**Document excerpt:**
____________

As the title suggests, this is going to be a bit of a grab-bag of thoughts I’ve had while getting back to work on the current WIP. (Which still lacks an actual title. Hmm.) I was going to follow on from writing a bit about the TV adaptation of American Gods last week by writing about the TV Handmaid’s Tale this week, but I’m not the best person to talk about it and I’m not sure that I have anything especially noteworthy to say at this point anyway. Except I guess that if you haven’t been watching it, you should a) brace yourself and b) go watch it, because it’s quite well done.

I am, as summer reluctantly comes to my part of the world, trying to get back at working on my current project somewhat systematically, with the aim (still?) being to have a complete first draft done by the fall. Part of what I’m trying to figure out is how I can make writing a scheduled part of my routine. I do much better with a lot of stuff when I have a plan to always do it at X time on whatever days of the week than when I just try to figure out when it gets done on the fly. This isn’t just the case for writing, it’s how I get myself to the gym and get my running done and a lot of other stuff. If I leave the time for things vague, they live in an eternal ‘later’, never getting actually taken care of. If I have in my mind that I do this (say) every morning starting at 9, then something takes place.

I don’t at all suggest that this is some iron rule for how to Be an Effective Writer, because that would be advice, and mostly I think everyone needs to figure out their own methods and process that works for them anyway. Some people probably do need to write every day, some people work well with specific word targets per week, some people need to Go To A Place and Work There. Despite (although also in some part because of) all the earnestly written declarations on how to Do Authoring, I think there’s no universal formula and you just gotta figure out what leads to you getting words on the page and then unapologetically do that. Of course that’s not an easy thing to figure out, but neither is trying to contort yourself to fit someone else’s process. I think I have a ‘morning writing’ thing going on now and we’ll see how that works.

Part of what caused me some difficulty recently (along with all kinds of Real Life stuff, and then also just being very tired) was the disappearance of a deadline. I’ve mentioned before that I work very well when I have a deadline (I do not miss deadlines) and that part of the adjustment from being a student to being basically employed by me post-education is not having deadlines imposed on me. Again, that eternal ‘not now, but soon’ becomes very attractive. I’m getting better at working without deadlines but if I’m being honest what I also do is seize on things that I can use as a deadline to restore that familiar motivation.

____________

**Record list:**
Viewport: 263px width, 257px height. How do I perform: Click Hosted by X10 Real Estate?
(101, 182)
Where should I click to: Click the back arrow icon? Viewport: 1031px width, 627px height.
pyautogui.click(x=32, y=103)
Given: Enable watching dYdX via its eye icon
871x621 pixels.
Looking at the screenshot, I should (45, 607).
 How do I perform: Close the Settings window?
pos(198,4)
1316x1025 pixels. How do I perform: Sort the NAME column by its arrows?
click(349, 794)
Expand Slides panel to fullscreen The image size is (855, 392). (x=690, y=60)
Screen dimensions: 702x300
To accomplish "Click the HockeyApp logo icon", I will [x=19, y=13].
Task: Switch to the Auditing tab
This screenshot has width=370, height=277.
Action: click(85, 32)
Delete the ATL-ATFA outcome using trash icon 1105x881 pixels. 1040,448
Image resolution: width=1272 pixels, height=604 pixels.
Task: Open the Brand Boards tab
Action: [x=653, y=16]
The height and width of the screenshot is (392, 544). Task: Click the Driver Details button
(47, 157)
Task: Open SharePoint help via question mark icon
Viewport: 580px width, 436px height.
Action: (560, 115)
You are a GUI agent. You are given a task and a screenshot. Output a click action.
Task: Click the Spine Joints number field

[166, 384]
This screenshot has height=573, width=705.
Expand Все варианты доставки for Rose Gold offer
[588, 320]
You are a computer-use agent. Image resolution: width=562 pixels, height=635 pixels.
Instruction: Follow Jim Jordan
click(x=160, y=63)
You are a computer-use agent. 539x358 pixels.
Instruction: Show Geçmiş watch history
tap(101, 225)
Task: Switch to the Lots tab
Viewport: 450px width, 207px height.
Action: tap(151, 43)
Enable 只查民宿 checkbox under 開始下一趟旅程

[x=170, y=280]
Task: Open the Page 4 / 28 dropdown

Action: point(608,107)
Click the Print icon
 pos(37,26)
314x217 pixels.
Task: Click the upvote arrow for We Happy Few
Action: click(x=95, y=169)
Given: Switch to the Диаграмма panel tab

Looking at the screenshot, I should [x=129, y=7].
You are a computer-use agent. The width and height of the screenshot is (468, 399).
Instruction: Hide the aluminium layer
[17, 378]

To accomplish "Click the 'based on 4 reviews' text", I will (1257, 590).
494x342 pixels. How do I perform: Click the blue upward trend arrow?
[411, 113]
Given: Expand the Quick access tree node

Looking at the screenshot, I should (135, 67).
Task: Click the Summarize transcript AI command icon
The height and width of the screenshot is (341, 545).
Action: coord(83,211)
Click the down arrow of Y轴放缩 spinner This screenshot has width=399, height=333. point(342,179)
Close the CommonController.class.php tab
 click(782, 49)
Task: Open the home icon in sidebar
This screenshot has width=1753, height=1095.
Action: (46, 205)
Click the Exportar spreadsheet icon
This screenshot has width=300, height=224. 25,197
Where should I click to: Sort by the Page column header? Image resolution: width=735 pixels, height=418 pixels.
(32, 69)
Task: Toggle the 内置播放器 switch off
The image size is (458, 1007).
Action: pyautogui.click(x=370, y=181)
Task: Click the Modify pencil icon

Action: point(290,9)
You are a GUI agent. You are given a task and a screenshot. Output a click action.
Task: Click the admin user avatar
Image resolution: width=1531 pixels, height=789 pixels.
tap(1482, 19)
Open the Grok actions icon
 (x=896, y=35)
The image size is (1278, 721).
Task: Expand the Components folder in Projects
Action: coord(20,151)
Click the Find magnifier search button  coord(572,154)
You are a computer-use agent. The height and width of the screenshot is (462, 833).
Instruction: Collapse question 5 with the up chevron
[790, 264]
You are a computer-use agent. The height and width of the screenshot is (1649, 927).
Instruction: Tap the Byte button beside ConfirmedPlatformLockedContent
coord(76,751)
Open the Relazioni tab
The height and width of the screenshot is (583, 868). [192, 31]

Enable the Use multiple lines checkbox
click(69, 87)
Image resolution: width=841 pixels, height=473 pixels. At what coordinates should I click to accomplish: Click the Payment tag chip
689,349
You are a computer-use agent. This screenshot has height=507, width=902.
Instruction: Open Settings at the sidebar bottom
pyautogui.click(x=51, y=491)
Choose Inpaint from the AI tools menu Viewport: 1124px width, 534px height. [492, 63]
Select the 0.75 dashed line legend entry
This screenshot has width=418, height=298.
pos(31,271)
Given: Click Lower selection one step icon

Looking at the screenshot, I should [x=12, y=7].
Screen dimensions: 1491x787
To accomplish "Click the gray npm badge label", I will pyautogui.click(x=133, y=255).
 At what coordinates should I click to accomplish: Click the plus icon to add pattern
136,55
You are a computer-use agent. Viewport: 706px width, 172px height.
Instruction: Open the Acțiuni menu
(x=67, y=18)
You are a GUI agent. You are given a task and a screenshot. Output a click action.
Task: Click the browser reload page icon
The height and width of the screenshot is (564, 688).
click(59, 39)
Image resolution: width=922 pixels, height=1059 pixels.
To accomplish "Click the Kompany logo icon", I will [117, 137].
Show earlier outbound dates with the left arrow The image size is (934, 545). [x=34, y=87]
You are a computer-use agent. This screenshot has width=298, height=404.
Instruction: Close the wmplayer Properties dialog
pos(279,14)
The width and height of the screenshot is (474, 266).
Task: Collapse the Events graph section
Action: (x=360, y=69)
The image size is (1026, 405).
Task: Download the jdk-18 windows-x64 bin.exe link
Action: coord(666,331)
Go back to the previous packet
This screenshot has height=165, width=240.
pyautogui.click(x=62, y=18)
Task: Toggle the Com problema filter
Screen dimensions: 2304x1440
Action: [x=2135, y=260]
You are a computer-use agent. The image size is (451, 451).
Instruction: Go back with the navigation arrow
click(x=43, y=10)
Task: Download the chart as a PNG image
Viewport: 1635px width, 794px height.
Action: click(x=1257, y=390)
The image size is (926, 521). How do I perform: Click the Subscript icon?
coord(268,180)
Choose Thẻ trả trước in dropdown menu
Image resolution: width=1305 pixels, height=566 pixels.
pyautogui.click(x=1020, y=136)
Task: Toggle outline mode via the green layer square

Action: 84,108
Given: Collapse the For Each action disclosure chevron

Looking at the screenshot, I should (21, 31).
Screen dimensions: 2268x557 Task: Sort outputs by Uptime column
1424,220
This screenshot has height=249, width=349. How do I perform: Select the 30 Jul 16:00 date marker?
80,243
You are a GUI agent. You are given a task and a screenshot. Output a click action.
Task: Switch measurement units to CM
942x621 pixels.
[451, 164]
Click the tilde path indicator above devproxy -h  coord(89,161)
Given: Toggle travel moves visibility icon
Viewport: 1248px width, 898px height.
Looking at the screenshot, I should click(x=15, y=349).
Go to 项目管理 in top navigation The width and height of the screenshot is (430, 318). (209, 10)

____________

**Short task 1:** Copy from the post on writing routines the passage starting with "I don’t at all" and going on through "how that works.".
**Short task 2:** Does the post on writing routines agree with each statement? (a) The author aims to have a complete first draft done by the fall. (b) The author holds that every writer should write every day. (c) The author sometimes misses deadlines. Answer yes or no for each, quoting the deciding words.

**Right answer 1:**
I don’t at all suggest that this is some iron rule for how to Be an Effective Writer, because that would be advice, and mostly I think everyone needs to figure out their own methods and process that works for them anyway. Some people probably do need to write every day, some people work well with specific word targets per week, some people need to Go To A Place and Work There. Despite (although also in some part because of) all the earnestly written declarations on how to Do Authoring, I think there’s no universal formula and you just gotta figure out what leads to you getting words on the page and then unapologetically do that. Of course that’s not an easy thing to figure out, but neither is trying to contort yourself to fit someone else’s process. I think I have a ‘morning writing’ thing going on now and we’ll see how that works.

**Right answer 2:**
(a) Yes: "with the aim (still?) being to have a complete first draft done by the fall"
(b) No: "I think there’s no universal formula"
(c) No: "(I do not miss deadlines)"